I think he's correct to a degree, but it won't be as smooth as he implies. For one thing, I'm sure that most baby boomers will not want to continue working at the same job they've hated for the past 30 years.

Start an online auction business, yes. Sell macrame designs, yes. Teach English to children in Nairobi, yes. Open up a bait shop in the Ozarks, yes.

Keep working the same, dull boring job -- no.



Sunday, July 8, 2007

The Power of Gold

I've started reading Peter Bernstein's next book, The Power of Gold. Its theme can be discerned from the subtitle: The History of an Obsession. Its focal point seems to be the old story of a man who was transporting his fortune -- in the form of many pounds of gold -- when this ship he's on is hit by a bad storm. He strapped the gold to his body and of course it drags him to the bottom of the ocean. He didn't have the gold -- it had him.

Still, as always, Bernstein weaves a fascinating narrative of belief and history. I'm pretty sure that when we get to modern times, he's not going to come down on the side of those who believe that we should return our money to a gold standard.

But this book's copyright is in 2000, before the current run-up in gold's price. Are we in the early stages of a new bull market in gold? Should we care?

My own attitude is shaped by the realization that gold doesn't dividends, although it's possible for gold mining stocks to do so. It's not common, though BHP Billiton is a top international dividend paying stock.


Wednesday, July 4, 2007

Income Investing Book

Today I just made an important addition to my income investing site - I launched by sales letter for the book YES, YOU CAN BE A SUCCESSFUL INCOME INVESTOR! by Ben Stein and Phil DeMuth.

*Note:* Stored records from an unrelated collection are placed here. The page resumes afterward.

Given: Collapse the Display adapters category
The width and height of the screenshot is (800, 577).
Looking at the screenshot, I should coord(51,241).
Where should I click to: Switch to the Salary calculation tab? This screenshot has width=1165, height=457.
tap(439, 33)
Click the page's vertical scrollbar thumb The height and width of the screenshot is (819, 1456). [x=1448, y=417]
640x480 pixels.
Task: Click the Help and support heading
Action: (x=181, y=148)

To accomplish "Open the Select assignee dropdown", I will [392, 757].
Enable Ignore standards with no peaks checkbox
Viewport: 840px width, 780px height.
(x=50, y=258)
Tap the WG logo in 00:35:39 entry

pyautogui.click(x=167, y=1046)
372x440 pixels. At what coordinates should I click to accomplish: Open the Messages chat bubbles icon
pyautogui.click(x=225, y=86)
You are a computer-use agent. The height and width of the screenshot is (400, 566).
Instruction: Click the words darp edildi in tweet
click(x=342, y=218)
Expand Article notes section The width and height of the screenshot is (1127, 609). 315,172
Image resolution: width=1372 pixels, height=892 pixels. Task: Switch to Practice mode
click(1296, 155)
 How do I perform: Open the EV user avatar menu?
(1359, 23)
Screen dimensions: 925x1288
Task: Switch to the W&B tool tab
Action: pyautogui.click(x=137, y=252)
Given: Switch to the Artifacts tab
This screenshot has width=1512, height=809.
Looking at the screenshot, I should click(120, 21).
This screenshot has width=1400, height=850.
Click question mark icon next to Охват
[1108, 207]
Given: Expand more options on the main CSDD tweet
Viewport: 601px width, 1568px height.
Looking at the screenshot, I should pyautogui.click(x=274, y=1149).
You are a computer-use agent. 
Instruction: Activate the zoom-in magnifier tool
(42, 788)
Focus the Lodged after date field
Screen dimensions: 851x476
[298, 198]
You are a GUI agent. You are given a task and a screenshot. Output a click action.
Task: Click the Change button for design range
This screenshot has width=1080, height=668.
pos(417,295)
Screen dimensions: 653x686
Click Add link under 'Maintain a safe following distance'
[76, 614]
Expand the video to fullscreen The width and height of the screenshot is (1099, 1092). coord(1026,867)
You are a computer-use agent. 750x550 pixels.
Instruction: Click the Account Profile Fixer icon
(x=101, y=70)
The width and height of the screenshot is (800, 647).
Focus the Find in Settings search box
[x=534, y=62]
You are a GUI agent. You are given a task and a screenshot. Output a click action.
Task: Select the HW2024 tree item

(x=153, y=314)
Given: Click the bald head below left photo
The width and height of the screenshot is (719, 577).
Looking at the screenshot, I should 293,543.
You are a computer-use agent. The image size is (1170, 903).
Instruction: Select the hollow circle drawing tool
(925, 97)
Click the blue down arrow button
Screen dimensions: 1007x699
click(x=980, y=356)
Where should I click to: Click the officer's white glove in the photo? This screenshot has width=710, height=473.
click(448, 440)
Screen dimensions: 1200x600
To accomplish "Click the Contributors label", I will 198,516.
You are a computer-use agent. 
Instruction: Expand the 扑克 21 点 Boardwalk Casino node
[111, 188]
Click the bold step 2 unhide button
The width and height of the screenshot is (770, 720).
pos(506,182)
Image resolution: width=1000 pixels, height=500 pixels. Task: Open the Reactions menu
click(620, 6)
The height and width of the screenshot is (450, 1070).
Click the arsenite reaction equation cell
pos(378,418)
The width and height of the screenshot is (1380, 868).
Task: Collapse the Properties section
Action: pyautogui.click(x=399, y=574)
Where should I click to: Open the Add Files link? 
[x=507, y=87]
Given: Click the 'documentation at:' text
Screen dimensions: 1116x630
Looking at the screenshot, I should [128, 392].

It's a good book, the one which opened my eyes to the absurdity of throwing money at common stocks in the hopes of capturing capital gains in the future, which you can't profit from without selling the stock and losing future.

In the near future I will finish my own book on income investing, but in the mean time you can read about Stein and DeMuth's here:

Income Investing for Baby Boomer Retirement



Preferred Stock Investing -- good book

I've finished reading PREFERRED STOCK INVESTING by Doug K Le Du and I'm quite impressed.

While I've been (justifiably) writing about the temporary, unpredictable nature of capital gains of common stocks, this guy has been looking at preferred stocks -- and figured out a system to capture the capital gains that many preferred stocks have, particularly during periods that interest rates are decreasing.

To reinforce his point that this system is very safe, he continually contrasts it with the benefits of certificates of deposit, but finds that he can usually get a total return more than 3 times that of a CD. He claims that the risk is the same. I'd say that's not true -- but it's true that the risk of high quality preferred stocks is low. He has criteria for screening out the risky ones.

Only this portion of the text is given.